Stored items:
* * *

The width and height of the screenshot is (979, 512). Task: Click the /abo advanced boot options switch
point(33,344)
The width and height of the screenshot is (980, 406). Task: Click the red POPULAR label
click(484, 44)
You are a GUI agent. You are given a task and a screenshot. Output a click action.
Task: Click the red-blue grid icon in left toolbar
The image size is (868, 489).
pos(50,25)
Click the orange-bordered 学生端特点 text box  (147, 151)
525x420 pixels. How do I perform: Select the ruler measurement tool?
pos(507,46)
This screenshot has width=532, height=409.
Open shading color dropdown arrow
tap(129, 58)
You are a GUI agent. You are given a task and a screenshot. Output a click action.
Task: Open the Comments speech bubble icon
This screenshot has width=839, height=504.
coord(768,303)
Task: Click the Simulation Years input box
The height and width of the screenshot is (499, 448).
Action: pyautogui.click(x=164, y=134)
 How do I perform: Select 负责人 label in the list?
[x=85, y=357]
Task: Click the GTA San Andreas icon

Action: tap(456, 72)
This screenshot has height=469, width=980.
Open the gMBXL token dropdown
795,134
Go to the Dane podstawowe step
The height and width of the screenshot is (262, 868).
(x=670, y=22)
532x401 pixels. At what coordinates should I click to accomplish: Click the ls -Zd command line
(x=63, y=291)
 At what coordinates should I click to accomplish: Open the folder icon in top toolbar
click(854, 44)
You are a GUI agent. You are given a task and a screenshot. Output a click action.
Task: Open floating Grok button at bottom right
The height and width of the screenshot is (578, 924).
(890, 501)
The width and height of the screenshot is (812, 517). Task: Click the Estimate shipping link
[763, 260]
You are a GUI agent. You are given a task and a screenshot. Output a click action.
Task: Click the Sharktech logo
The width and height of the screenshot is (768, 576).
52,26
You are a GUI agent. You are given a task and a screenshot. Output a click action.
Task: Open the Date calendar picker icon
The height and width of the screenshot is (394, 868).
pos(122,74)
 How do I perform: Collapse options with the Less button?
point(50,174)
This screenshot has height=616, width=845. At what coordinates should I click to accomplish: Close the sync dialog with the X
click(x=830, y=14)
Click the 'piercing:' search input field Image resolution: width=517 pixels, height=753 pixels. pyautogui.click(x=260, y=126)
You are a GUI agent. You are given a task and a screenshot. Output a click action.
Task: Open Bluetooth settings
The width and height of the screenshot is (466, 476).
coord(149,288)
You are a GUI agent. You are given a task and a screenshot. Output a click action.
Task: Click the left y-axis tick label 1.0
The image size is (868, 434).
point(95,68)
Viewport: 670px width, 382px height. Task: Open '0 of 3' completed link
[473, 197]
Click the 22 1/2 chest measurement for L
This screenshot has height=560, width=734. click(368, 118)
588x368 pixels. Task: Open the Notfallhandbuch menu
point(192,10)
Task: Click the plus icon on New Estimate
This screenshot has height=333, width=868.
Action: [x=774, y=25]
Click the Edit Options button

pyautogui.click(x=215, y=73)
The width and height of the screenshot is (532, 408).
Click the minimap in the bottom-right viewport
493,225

* * *

TASK INSTRUCTIONS:
Without leaving anything out, repeat every entry shown above.

EXERCISE RESPONSE:
The width and height of the screenshot is (979, 512). Task: Click the /abo advanced boot options switch
point(33,344)
The width and height of the screenshot is (980, 406). Task: Click the red POPULAR label
click(484, 44)
You are a GUI agent. You are given a task and a screenshot. Output a click action.
Task: Click the red-blue grid icon in left toolbar
The image size is (868, 489).
pos(50,25)
Click the orange-bordered 学生端特点 text box  (147, 151)
525x420 pixels. How do I perform: Select the ruler measurement tool?
pos(507,46)
This screenshot has width=532, height=409.
Open shading color dropdown arrow
tap(129, 58)
You are a GUI agent. You are given a task and a screenshot. Output a click action.
Task: Open the Comments speech bubble icon
This screenshot has width=839, height=504.
coord(768,303)
Task: Click the Simulation Years input box
The height and width of the screenshot is (499, 448).
Action: pyautogui.click(x=164, y=134)
 How do I perform: Select 负责人 label in the list?
[x=85, y=357]
Task: Click the GTA San Andreas icon

Action: tap(456, 72)
This screenshot has height=469, width=980.
Open the gMBXL token dropdown
795,134
Go to the Dane podstawowe step
The height and width of the screenshot is (262, 868).
(x=670, y=22)
532x401 pixels. At what coordinates should I click to accomplish: Click the ls -Zd command line
(x=63, y=291)
 At what coordinates should I click to accomplish: Open the folder icon in top toolbar
click(854, 44)
You are a GUI agent. You are given a task and a screenshot. Output a click action.
Task: Open floating Grok button at bottom right
The height and width of the screenshot is (578, 924).
(890, 501)
The width and height of the screenshot is (812, 517). Task: Click the Estimate shipping link
[763, 260]
You are a GUI agent. You are given a task and a screenshot. Output a click action.
Task: Click the Sharktech logo
The width and height of the screenshot is (768, 576).
52,26
You are a GUI agent. You are given a task and a screenshot. Output a click action.
Task: Open the Date calendar picker icon
The height and width of the screenshot is (394, 868).
pos(122,74)
 How do I perform: Collapse options with the Less button?
point(50,174)
This screenshot has height=616, width=845. At what coordinates should I click to accomplish: Close the sync dialog with the X
click(x=830, y=14)
Click the 'piercing:' search input field Image resolution: width=517 pixels, height=753 pixels. pyautogui.click(x=260, y=126)
You are a GUI agent. You are given a task and a screenshot. Output a click action.
Task: Open Bluetooth settings
The width and height of the screenshot is (466, 476).
coord(149,288)
You are a GUI agent. You are given a task and a screenshot. Output a click action.
Task: Click the left y-axis tick label 1.0
The image size is (868, 434).
point(95,68)
Viewport: 670px width, 382px height. Task: Open '0 of 3' completed link
[473, 197]
Click the 22 1/2 chest measurement for L
This screenshot has height=560, width=734. click(368, 118)
588x368 pixels. Task: Open the Notfallhandbuch menu
point(192,10)
Task: Click the plus icon on New Estimate
This screenshot has height=333, width=868.
Action: [x=774, y=25]
Click the Edit Options button

pyautogui.click(x=215, y=73)
The width and height of the screenshot is (532, 408).
Click the minimap in the bottom-right viewport
493,225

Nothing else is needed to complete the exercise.